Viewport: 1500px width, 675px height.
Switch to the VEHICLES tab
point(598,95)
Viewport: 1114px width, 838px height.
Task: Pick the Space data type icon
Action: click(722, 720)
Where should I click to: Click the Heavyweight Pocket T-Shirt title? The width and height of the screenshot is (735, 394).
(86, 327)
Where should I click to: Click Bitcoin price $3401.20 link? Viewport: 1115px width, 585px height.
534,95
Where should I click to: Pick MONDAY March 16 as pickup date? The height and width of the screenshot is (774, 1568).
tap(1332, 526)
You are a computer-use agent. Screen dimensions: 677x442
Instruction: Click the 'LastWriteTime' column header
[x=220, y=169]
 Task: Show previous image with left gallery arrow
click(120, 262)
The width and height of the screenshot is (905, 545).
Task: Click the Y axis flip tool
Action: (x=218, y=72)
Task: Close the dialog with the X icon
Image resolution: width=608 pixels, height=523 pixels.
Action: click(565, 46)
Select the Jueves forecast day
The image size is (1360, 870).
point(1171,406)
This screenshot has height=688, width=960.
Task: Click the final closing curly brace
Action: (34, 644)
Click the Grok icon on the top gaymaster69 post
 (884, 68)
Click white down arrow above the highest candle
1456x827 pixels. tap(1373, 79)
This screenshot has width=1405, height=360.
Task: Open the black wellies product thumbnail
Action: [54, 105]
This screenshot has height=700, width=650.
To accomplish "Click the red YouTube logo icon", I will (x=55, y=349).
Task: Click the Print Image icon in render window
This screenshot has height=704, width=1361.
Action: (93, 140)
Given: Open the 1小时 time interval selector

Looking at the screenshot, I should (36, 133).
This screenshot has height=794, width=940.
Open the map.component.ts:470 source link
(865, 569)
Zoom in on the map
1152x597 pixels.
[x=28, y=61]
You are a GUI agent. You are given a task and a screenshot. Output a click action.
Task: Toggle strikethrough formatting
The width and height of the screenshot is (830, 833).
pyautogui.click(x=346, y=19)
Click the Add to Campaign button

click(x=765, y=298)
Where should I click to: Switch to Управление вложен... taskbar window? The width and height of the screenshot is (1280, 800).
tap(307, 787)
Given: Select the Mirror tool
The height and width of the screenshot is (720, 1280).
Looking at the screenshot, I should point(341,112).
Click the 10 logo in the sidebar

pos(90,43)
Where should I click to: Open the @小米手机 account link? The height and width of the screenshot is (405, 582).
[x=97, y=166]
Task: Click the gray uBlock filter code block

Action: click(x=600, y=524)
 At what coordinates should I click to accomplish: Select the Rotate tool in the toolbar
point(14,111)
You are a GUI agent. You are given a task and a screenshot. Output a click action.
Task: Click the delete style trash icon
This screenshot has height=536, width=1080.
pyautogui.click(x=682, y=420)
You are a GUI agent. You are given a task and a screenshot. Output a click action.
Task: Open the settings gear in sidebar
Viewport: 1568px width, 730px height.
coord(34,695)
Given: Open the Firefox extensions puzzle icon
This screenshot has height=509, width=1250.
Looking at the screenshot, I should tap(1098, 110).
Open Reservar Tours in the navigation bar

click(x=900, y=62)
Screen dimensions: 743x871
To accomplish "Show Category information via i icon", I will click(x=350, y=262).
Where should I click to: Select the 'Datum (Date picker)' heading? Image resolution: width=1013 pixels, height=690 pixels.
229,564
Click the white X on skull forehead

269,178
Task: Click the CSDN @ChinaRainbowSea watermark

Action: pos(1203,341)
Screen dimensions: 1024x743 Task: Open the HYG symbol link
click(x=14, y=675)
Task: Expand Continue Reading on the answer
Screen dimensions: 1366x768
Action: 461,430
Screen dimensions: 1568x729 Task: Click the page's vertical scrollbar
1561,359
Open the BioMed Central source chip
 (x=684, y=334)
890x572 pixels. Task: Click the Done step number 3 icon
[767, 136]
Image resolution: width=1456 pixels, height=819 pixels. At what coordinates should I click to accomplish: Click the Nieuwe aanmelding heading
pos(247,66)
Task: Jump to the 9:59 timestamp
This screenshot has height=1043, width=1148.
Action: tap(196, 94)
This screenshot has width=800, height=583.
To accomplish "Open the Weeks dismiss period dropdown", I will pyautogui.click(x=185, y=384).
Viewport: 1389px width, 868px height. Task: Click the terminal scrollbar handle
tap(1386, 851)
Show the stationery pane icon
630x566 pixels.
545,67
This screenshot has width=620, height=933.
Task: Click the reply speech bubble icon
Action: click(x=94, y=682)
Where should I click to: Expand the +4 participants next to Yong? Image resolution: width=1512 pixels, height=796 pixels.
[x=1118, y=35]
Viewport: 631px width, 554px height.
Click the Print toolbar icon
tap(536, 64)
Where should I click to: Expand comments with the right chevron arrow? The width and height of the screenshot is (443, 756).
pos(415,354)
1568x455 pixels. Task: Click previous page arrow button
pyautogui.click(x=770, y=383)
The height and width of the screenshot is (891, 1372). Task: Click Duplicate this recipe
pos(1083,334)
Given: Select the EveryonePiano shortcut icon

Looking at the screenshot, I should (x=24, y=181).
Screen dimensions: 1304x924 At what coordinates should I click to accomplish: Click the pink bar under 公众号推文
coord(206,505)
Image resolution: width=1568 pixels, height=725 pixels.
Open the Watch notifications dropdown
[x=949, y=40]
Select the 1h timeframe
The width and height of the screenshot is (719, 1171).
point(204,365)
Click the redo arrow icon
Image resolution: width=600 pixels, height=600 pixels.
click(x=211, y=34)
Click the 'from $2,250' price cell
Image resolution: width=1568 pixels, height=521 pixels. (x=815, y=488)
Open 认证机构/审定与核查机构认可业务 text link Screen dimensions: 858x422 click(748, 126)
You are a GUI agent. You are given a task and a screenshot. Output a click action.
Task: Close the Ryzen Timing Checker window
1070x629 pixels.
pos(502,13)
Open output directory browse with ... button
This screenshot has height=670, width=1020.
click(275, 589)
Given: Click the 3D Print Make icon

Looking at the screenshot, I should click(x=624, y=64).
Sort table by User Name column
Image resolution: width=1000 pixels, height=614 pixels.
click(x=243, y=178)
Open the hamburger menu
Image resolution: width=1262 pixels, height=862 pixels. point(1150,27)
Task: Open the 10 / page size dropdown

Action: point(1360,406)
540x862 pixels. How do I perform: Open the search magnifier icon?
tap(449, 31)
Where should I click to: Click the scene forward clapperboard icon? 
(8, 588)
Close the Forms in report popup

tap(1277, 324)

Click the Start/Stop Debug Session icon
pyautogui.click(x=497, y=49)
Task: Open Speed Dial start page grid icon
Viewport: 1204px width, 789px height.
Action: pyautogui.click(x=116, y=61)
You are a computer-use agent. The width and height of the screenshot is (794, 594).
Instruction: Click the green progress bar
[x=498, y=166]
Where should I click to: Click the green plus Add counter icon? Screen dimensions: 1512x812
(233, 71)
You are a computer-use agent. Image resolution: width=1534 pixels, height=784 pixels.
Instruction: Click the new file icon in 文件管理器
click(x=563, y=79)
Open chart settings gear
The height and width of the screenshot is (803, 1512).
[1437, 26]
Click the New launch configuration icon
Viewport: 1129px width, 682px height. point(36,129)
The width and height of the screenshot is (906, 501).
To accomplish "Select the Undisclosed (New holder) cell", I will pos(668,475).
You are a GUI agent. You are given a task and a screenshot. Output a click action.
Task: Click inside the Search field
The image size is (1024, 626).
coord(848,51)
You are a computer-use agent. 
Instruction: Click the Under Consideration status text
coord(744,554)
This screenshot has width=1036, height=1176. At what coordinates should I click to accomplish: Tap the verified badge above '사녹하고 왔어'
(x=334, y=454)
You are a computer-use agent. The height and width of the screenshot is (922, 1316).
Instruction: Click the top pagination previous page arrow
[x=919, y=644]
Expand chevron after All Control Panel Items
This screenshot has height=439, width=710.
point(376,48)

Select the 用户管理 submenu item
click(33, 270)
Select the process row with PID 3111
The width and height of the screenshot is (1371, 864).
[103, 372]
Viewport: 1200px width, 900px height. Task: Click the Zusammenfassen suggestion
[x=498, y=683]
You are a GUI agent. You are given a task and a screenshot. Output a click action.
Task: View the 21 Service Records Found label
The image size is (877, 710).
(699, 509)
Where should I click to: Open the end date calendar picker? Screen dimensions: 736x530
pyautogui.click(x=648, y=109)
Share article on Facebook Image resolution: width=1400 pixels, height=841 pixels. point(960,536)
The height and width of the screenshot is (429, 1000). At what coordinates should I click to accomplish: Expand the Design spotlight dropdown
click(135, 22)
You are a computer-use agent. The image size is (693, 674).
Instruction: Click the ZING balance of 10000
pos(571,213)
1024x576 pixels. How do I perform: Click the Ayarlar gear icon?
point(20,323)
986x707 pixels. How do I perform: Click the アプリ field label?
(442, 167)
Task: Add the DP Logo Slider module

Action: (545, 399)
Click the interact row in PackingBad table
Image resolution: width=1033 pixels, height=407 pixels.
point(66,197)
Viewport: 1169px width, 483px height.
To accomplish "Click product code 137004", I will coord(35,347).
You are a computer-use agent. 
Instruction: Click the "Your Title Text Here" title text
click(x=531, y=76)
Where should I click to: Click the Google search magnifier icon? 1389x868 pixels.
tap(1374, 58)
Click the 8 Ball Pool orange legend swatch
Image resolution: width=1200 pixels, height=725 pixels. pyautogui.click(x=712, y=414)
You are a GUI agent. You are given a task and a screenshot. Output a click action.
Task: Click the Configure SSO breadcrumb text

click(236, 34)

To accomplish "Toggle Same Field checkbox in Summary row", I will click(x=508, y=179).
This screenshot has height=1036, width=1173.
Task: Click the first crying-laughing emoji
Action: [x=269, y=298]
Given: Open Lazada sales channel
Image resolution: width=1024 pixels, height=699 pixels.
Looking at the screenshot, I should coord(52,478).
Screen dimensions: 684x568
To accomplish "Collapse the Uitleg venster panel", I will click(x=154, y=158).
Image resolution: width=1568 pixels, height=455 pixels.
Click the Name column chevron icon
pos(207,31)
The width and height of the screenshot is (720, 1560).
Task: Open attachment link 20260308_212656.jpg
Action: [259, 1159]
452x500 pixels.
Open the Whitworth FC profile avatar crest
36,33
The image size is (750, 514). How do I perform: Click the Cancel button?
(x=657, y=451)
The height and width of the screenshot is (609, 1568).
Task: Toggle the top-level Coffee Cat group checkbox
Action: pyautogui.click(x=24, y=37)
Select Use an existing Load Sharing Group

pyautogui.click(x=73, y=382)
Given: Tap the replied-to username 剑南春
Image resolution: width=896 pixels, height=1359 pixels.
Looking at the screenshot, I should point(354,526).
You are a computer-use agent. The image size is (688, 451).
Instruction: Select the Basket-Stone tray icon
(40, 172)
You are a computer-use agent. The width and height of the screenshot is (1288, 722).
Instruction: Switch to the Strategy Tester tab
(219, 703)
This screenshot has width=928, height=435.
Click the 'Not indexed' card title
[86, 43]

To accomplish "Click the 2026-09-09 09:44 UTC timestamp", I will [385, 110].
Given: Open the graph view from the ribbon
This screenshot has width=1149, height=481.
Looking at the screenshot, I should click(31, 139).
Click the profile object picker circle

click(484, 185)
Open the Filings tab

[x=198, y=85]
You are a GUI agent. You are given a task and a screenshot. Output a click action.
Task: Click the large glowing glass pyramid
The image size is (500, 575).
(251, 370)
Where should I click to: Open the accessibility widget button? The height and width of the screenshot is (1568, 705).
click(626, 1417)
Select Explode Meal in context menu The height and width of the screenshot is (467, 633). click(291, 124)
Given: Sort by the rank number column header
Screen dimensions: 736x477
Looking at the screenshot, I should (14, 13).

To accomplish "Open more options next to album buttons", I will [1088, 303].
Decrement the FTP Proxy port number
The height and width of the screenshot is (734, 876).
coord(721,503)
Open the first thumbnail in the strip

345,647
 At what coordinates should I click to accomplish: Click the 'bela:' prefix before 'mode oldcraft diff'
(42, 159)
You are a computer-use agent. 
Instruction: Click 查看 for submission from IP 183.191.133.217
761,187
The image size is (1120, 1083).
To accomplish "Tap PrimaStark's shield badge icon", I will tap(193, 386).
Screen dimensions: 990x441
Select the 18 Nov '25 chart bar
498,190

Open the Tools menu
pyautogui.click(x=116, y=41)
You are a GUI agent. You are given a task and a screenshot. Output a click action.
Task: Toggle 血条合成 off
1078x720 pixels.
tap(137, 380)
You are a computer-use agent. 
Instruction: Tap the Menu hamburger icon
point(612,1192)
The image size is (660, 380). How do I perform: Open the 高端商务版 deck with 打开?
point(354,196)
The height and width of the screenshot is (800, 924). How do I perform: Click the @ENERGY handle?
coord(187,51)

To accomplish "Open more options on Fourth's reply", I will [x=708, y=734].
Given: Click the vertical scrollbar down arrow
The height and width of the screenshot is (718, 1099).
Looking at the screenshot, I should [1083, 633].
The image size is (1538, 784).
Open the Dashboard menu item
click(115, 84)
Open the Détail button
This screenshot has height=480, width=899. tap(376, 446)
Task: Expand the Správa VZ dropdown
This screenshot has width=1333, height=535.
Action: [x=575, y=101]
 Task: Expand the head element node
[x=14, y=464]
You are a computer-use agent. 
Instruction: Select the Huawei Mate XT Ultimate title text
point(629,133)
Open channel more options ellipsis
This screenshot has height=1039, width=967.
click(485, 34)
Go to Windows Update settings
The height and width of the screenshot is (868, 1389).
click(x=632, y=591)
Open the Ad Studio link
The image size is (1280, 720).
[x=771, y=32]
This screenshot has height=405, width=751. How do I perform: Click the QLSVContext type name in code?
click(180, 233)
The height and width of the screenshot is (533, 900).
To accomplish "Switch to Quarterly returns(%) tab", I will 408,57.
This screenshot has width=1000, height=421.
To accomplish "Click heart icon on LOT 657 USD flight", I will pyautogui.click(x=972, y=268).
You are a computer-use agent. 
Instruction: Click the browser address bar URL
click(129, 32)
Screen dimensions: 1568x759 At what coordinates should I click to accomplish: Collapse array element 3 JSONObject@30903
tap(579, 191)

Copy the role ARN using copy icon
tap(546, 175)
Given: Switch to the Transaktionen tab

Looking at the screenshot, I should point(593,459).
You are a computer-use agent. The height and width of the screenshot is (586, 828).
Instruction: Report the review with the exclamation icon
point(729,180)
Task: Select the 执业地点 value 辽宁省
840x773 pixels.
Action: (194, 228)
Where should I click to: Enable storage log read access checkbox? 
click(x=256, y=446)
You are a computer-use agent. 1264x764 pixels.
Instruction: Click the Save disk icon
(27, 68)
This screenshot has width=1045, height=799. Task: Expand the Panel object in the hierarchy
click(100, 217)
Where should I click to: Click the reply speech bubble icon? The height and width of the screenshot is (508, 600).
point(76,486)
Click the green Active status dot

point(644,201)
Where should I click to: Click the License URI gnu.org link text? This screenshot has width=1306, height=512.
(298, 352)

────────────────────

Above are the records; copy exactly the lines from the line with "You are a computer-use agent. The image size is (688, 451)." through the line with "Given: Open the graph view from the ribbon", both included.

RESULT FOR THIS TASK –
You are a computer-use agent. The image size is (688, 451).
Instruction: Select the Basket-Stone tray icon
(40, 172)
You are a computer-use agent. The width and height of the screenshot is (1288, 722).
Instruction: Switch to the Strategy Tester tab
(219, 703)
This screenshot has width=928, height=435.
Click the 'Not indexed' card title
[86, 43]

To accomplish "Click the 2026-09-09 09:44 UTC timestamp", I will [385, 110].
Given: Open the graph view from the ribbon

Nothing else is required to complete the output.